As a practical matter, complex defined benefit plans can have numerous variables that may be affected by human error, change of plan actuaries or plan administrators, or misinterpretation of plan documents or procedures, all of which can contribute to a miscalculation of benefits and perhaps possible overpayments (or underpayments) in the future.

During the freeze period, employers may wish to resolve historical data issues and conduct sampling of certain plan features or particular transactions to confirm that the plan is being properly administered in accordance with its terms. It would be best for plan fiduciaries to resolve these issues in advance of commencing payments, requesting an IRS determination letter, filing for relief for unrelated issues under the Employee Plans Compliance Resolution System, or beginning the process of terminating the plan.

Review Cost of Plan Termination.

During the freeze period, employers may want to consider the potential cost of terminating the plan at some time in the future. While the plan may (or may not) have sufficient plan assets to presently permit a standard plan termination, it is important that the employer evaluate the plan funding on a plan termination basis. Funding on a plan termination basis can often be quite an eye-opener for employers that may have assumed from recent plan valuations that the plan was overfunded. Funding on a plan termination basis involves some fairly conservative assumptions, including those for interest rates, retirement ages, and mortality. These assumptions, when contrasted with the plan’s normal assumptions, may result in the plan being far less well-funded than the employer may have originally understood.

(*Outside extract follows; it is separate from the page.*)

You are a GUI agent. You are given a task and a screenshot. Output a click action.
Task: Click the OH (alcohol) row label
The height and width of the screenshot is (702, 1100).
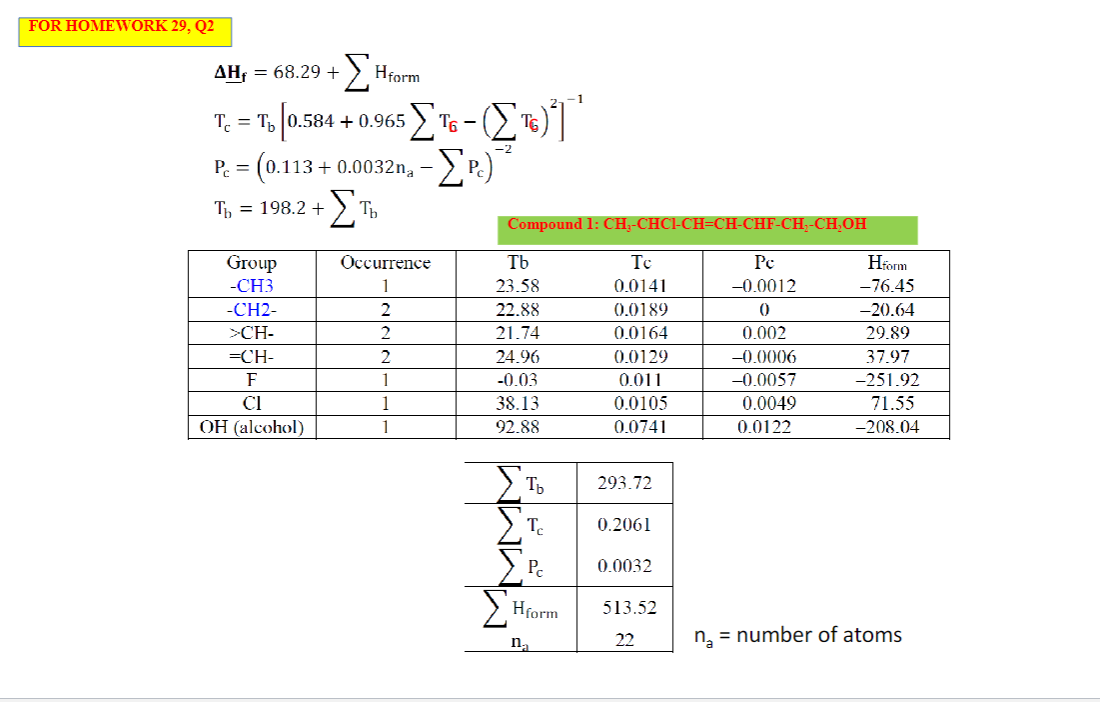251,425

The degree of funding (or underfunding) on a plan termination basis should be coordinated with the plan investment strategies during the freeze period and ongoing plan funding. While many defined benefit plans may not be sufficiently well-funded to permit a standard termination, coordinating an evaluation of the funded status of the plan on a termination basis along with the strategies described above will position the employer to consider its short- and long-term alternatives for the plan.

Nonqualified Plans.

Freezing a qualified defined benefit plant does not address issues that may arise under an employer’s nonqualified plan (e.g., excess benefit plans or supplemental executive retirement plans). To the extent that the qualified plan is frozen, employers may choose to similarly freeze future accruals under the nonqualified plan, or provide for nonqualified plan benefits to continue to accrue, notwithstanding the cessation of future accruals under the qualified plan. This nonqualified plan “continuing accrual” concept is quite common when the nonqualified plan is simply an excess plan intended to mirror the qualified plan benefits for levels in excess of the pay cap and tax code Section 415 limits.

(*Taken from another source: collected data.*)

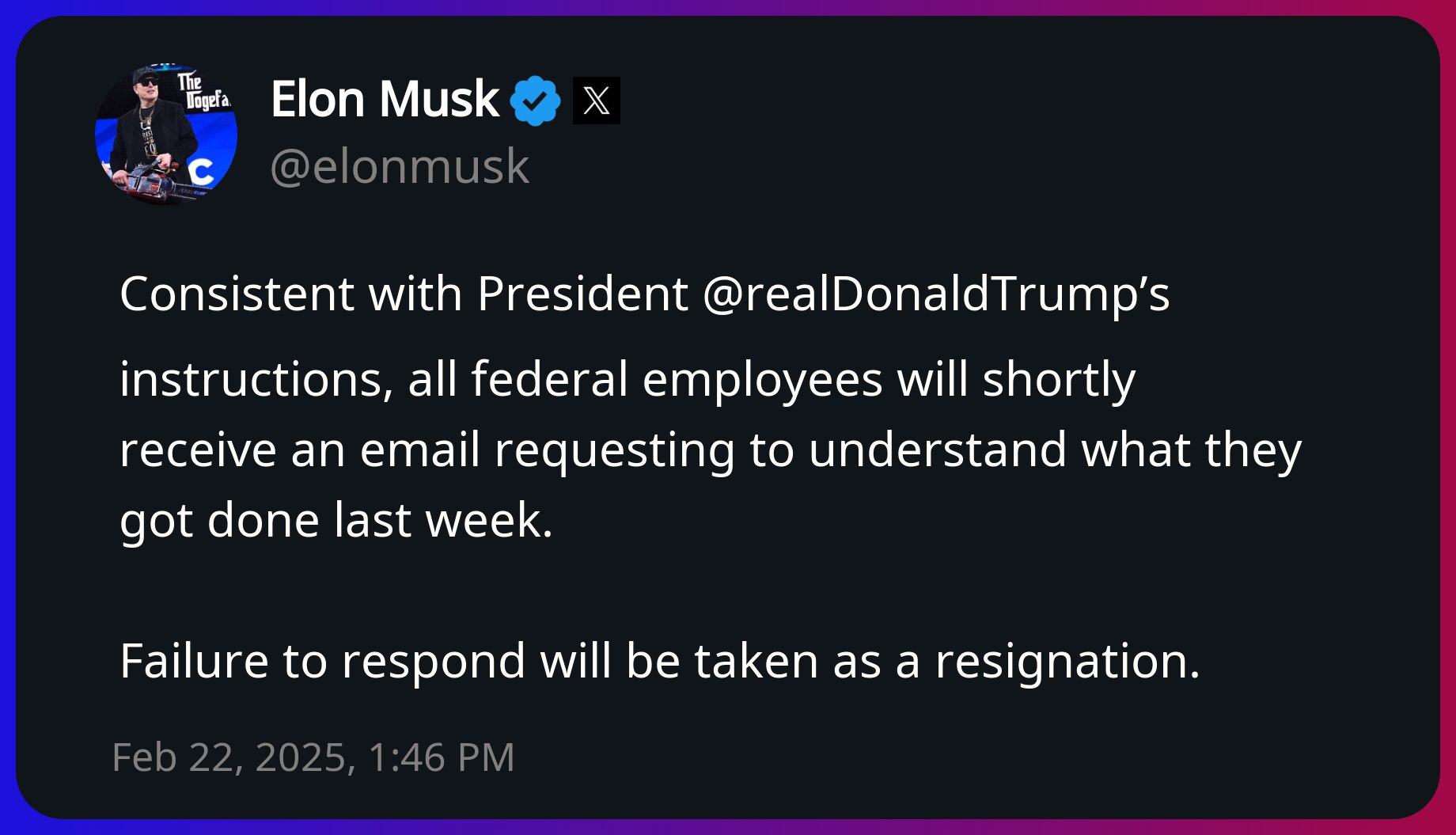This screenshot has height=835, width=1456.
Task: Click the black X logo affiliation badge
Action: 596,101
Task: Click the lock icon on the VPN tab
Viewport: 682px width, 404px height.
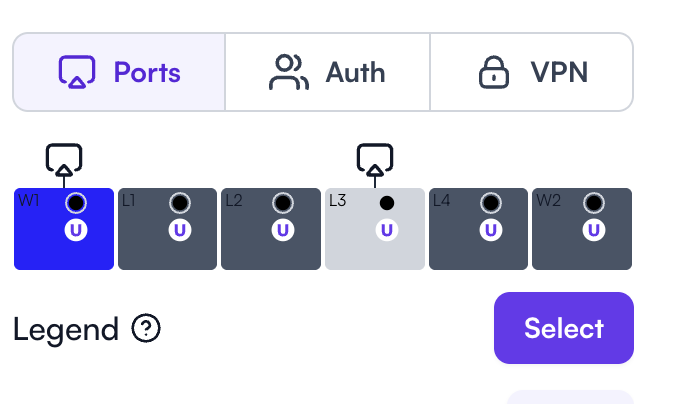Action: (x=494, y=72)
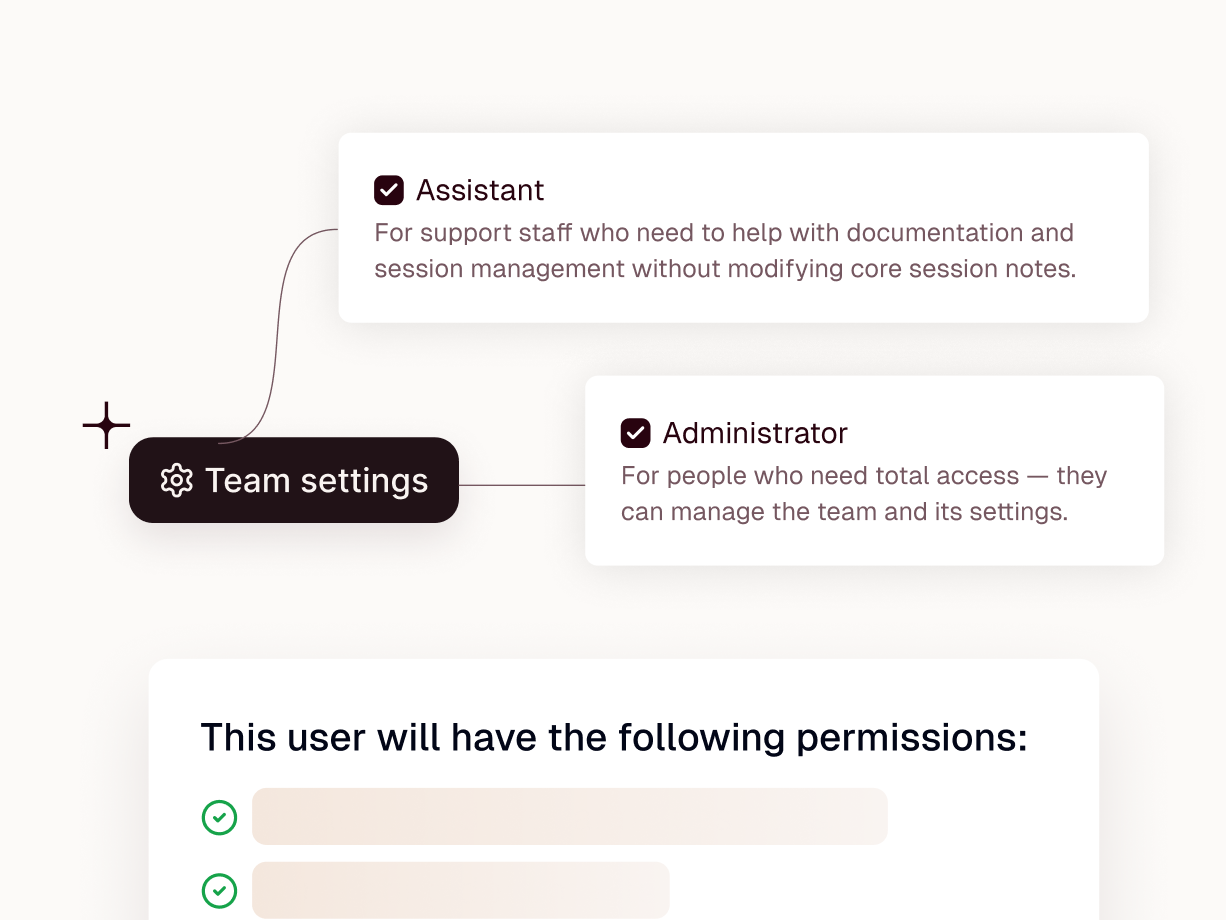Click the first permission progress bar

click(570, 816)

During the freeze period, employers will want to review their nonqualified plan commitments and coordinate any changes to their nonqualified plan benefits, particularly in situations where the nonqualified benefit plan is offset by benefits payable from the qualified plan, and where the defined contribution plan benefit may have been enhanced due to the loss of the defined benefit plan future accruals. Frozen defined benefit plans also present some interesting accounting implications for nonqualified plans.

Conclusion

While freezing a defined benefit plan may become more popular in the future and make good financial sense for some employers, such a freeze does not preclude the employer from continuing to evaluate plan design, investment, and pre-plan termination strategies for the frozen plan and its assets, nor does it relieve the employer of all ongoing plan administration, costs, compliance, or fiduciary obligations.